Is it easy to cut to size? The desk has a curved part at the front middle, so it's not a regular rectangle on top.
posted by trillian at 11:08 AM on May 16, 2016

My parents did this, with a sheet of plywood, except that I think the table wasn't in the living room so it didnt need to look super pretty. Be aware that that plywood got really scratched up. And coloured on. And had paint spilled on it. And at some point someone gouged it with a pair of scissors??

Basically, I don't think any solution is going to look nice at all in a couple of years, and I would be wary of the thinner options from a durability standpoint.
posted by quaking fajita at 11:30 AM on May 16, 2016

What's wrong with just a large-sized desk blotter?
posted by sexyrobot at 12:01 PM on May 16, 2016

I grew up with a plexiglass sheet on my teak desk and it preserved the desk very well and allowed me to decorate the desk with photos, study guides, and various souvenir items under the plexiglass. It got scratched over the years, but nothing terrible. It stayed put without being secured and served me (and the desk) well for at least a dozen years.
posted by quince at 12:54 PM on May 16, 2016 [1 favorite]

Is it easy to cut to size? The desk has a curved part at the front middle, so it's not a regular rectangle on top.
Yes, Borco is extremely easy to cut. I'd recommend using an X-acto or utility knife rather than scissors.

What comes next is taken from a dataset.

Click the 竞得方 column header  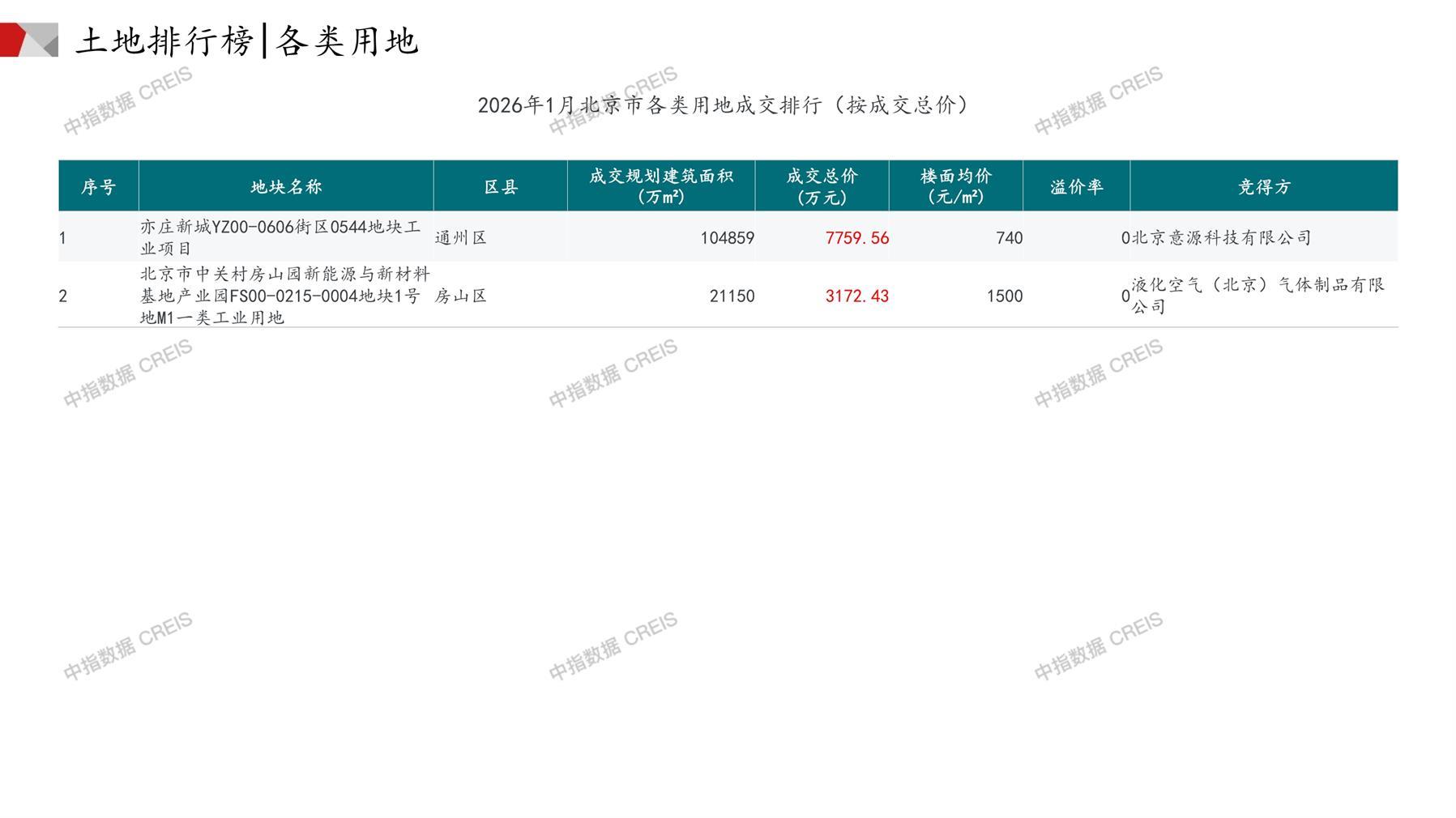pyautogui.click(x=1263, y=187)
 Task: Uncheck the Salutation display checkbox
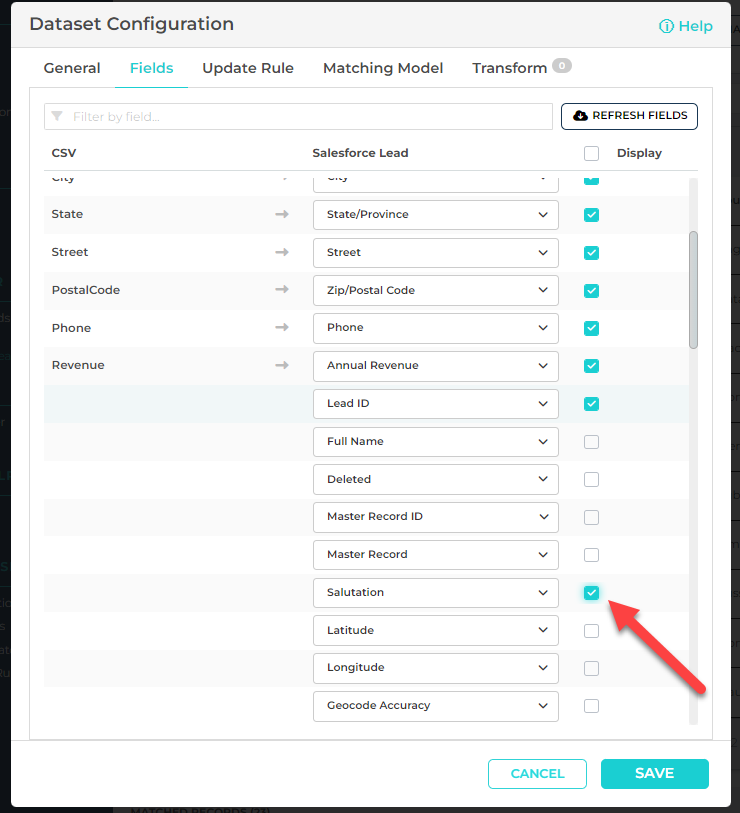pos(591,593)
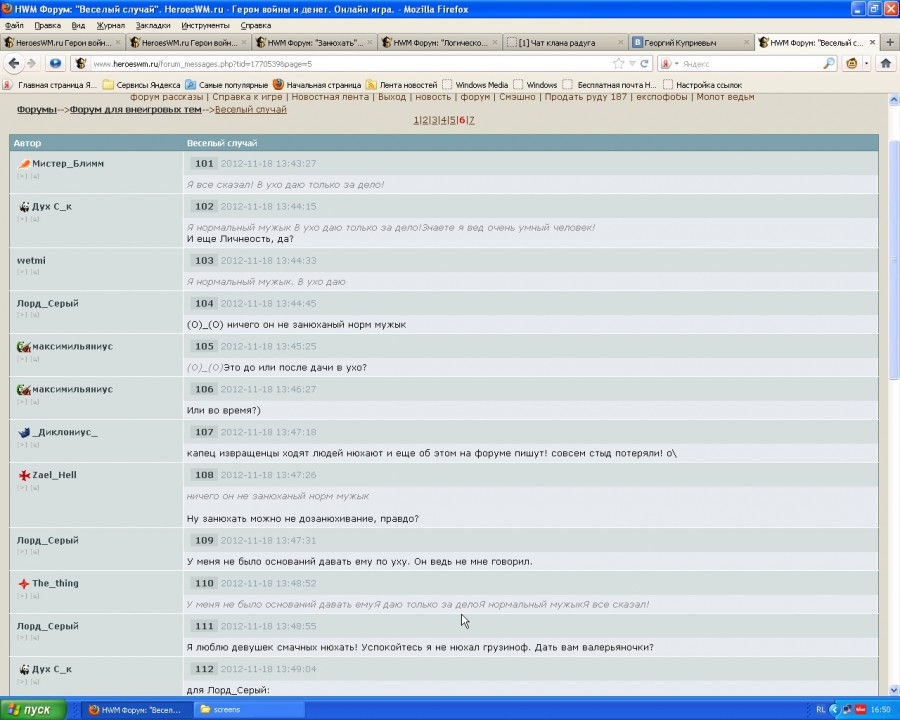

Also, I'd agree that it should stay put well on a flat surface since it has a sort of rubbery, resilient texture.
posted by Kriesa at 1:09 PM on May 16, 2016

If you end up going with a solid surface like plywood or glass you don't need to use an adhesive to hold the top surface in place. Instead you use a non adhesive disk in each corner. They are non marking so won't damage the underlying surface.

The drafting top is a great surface to work on but it isn't resistive to heat, abrasives or many chemicals. When I construct this sort of disposable surface on a work table I use 1/8" MDF. It's cheap like Borscht (less than $10 for a 4x8 sheet); easily cut and somewhat impervious to anything you might throw at it. Easily and cheaply replaced when it does get damaged. I top all my wood-shop benches with it with the exception of my conventional cabinet bench (I'd use it there too but cutting all the square holes for the bench dogs would be too much work).